**Set task:** Rewrite these records as a numbered list, leaving out blank lines.
## begin Data records
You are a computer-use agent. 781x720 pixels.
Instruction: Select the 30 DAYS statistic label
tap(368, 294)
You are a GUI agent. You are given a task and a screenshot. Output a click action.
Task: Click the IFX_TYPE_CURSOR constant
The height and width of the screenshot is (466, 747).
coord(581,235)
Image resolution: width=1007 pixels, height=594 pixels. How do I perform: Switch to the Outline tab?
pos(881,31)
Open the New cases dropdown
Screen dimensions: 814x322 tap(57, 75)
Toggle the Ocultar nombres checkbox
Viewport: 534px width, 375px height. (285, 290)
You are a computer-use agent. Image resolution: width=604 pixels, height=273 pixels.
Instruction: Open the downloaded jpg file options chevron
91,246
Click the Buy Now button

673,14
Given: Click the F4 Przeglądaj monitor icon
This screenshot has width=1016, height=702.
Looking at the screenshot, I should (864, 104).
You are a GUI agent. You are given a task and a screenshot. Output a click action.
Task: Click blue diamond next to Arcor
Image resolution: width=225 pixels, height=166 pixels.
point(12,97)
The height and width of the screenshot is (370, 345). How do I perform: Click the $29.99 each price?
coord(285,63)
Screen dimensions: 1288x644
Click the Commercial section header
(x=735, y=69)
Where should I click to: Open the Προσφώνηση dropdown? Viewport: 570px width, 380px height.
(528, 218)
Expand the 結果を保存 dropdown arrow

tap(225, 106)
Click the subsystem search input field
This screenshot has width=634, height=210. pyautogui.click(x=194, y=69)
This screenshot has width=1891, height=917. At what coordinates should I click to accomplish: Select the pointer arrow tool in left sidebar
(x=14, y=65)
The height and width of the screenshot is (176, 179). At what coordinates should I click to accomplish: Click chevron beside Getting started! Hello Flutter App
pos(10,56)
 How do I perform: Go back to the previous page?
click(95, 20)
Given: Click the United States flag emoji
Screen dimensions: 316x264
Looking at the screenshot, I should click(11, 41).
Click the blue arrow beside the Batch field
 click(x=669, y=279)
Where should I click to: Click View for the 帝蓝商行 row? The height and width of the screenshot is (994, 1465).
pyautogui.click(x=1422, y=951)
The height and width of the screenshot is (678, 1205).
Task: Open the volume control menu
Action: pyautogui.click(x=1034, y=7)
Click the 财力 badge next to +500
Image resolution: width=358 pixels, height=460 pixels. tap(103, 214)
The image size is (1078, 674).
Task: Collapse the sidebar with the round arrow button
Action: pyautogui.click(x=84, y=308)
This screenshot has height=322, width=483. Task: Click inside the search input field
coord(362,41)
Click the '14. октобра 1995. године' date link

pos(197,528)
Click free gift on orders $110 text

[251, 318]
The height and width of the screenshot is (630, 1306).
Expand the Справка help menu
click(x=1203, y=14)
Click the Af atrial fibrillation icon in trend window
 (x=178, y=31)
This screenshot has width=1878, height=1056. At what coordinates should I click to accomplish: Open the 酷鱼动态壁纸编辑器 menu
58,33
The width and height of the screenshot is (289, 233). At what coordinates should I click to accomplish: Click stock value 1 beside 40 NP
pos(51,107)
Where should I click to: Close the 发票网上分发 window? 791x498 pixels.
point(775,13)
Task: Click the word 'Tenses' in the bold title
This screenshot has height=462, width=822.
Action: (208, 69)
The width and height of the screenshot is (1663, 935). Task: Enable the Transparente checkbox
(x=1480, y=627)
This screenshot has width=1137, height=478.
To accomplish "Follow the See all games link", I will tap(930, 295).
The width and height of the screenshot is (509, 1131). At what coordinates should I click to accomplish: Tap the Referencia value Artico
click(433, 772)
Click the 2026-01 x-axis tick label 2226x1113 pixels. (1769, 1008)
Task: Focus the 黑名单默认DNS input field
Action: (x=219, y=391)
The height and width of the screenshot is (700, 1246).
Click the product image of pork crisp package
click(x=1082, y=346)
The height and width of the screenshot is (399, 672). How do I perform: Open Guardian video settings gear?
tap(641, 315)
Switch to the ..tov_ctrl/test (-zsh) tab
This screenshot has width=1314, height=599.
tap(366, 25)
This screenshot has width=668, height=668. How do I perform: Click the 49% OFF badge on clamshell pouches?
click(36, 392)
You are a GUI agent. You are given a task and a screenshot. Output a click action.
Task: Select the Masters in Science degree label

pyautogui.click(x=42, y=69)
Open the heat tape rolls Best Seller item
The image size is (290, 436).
## end Data records
**Output:**
1. You are a computer-use agent. 781x720 pixels.
2. Instruction: Select the 30 DAYS statistic label
3. tap(368, 294)
4. You are a GUI agent. You are given a task and a screenshot. Output a click action.
5. Task: Click the IFX_TYPE_CURSOR constant
6. The height and width of the screenshot is (466, 747).
7. coord(581,235)
8. Image resolution: width=1007 pixels, height=594 pixels. How do I perform: Switch to the Outline tab?
9. pos(881,31)
10. Open the New cases dropdown
11. Screen dimensions: 814x322 tap(57, 75)
12. Toggle the Ocultar nombres checkbox
13. Viewport: 534px width, 375px height. (285, 290)
14. You are a computer-use agent. Image resolution: width=604 pixels, height=273 pixels.
15. Instruction: Open the downloaded jpg file options chevron
16. 91,246
17. Click the Buy Now button
18. 673,14
19. Given: Click the F4 Przeglądaj monitor icon
20. This screenshot has width=1016, height=702.
21. Looking at the screenshot, I should (864, 104).
22. You are a GUI agent. You are given a task and a screenshot. Output a click action.
23. Task: Click blue diamond next to Arcor
24. Image resolution: width=225 pixels, height=166 pixels.
25. point(12,97)
26. The height and width of the screenshot is (370, 345). How do I perform: Click the $29.99 each price?
27. coord(285,63)
28. Screen dimensions: 1288x644
29. Click the Commercial section header
30. (x=735, y=69)
31. Where should I click to: Open the Προσφώνηση dropdown? Viewport: 570px width, 380px height.
32. (528, 218)
33. Expand the 結果を保存 dropdown arrow
34. tap(225, 106)
35. Click the subsystem search input field
36. This screenshot has width=634, height=210. pyautogui.click(x=194, y=69)
37. This screenshot has width=1891, height=917. At what coordinates should I click to accomplish: Select the pointer arrow tool in left sidebar
38. (x=14, y=65)
39. The height and width of the screenshot is (176, 179). At what coordinates should I click to accomplish: Click chevron beside Getting started! Hello Flutter App
40. pos(10,56)
41.  How do I perform: Go back to the previous page?
42. click(95, 20)
43. Given: Click the United States flag emoji
44. Screen dimensions: 316x264
45. Looking at the screenshot, I should click(11, 41).
46. Click the blue arrow beside the Batch field
47.  click(x=669, y=279)
48. Where should I click to: Click View for the 帝蓝商行 row? The height and width of the screenshot is (994, 1465).
49. pyautogui.click(x=1422, y=951)
50. The height and width of the screenshot is (678, 1205).
51. Task: Open the volume control menu
52. Action: pyautogui.click(x=1034, y=7)
53. Click the 财力 badge next to +500
54. Image resolution: width=358 pixels, height=460 pixels. tap(103, 214)
55. The image size is (1078, 674).
56. Task: Collapse the sidebar with the round arrow button
57. Action: pyautogui.click(x=84, y=308)
58. This screenshot has height=322, width=483. Task: Click inside the search input field
59. coord(362,41)
60. Click the '14. октобра 1995. године' date link
61. pos(197,528)
62. Click free gift on orders $110 text
63. [251, 318]
64. The height and width of the screenshot is (630, 1306).
65. Expand the Справка help menu
66. click(x=1203, y=14)
67. Click the Af atrial fibrillation icon in trend window
68.  (x=178, y=31)
69. This screenshot has width=1878, height=1056. At what coordinates should I click to accomplish: Open the 酷鱼动态壁纸编辑器 menu
70. 58,33
71. The width and height of the screenshot is (289, 233). At what coordinates should I click to accomplish: Click stock value 1 beside 40 NP
72. pos(51,107)
73. Where should I click to: Close the 发票网上分发 window? 791x498 pixels.
74. point(775,13)
75. Task: Click the word 'Tenses' in the bold title
76. This screenshot has height=462, width=822.
77. Action: (208, 69)
78. The width and height of the screenshot is (1663, 935). Task: Enable the Transparente checkbox
79. (x=1480, y=627)
80. This screenshot has width=1137, height=478.
81. To accomplish "Follow the See all games link", I will tap(930, 295).
82. The width and height of the screenshot is (509, 1131). At what coordinates should I click to accomplish: Tap the Referencia value Artico
83. click(433, 772)
84. Click the 2026-01 x-axis tick label 2226x1113 pixels. (1769, 1008)
85. Task: Focus the 黑名单默认DNS input field
86. Action: (x=219, y=391)
87. The height and width of the screenshot is (700, 1246).
88. Click the product image of pork crisp package
89. click(x=1082, y=346)
90. The height and width of the screenshot is (399, 672). How do I perform: Open Guardian video settings gear?
91. tap(641, 315)
92. Switch to the ..tov_ctrl/test (-zsh) tab
93. This screenshot has width=1314, height=599.
94. tap(366, 25)
95. This screenshot has width=668, height=668. How do I perform: Click the 49% OFF badge on clamshell pouches?
96. click(36, 392)
97. You are a GUI agent. You are given a task and a screenshot. Output a click action.
98. Task: Select the Masters in Science degree label
99. pyautogui.click(x=42, y=69)
100. Open the heat tape rolls Best Seller item
101. The image size is (290, 436).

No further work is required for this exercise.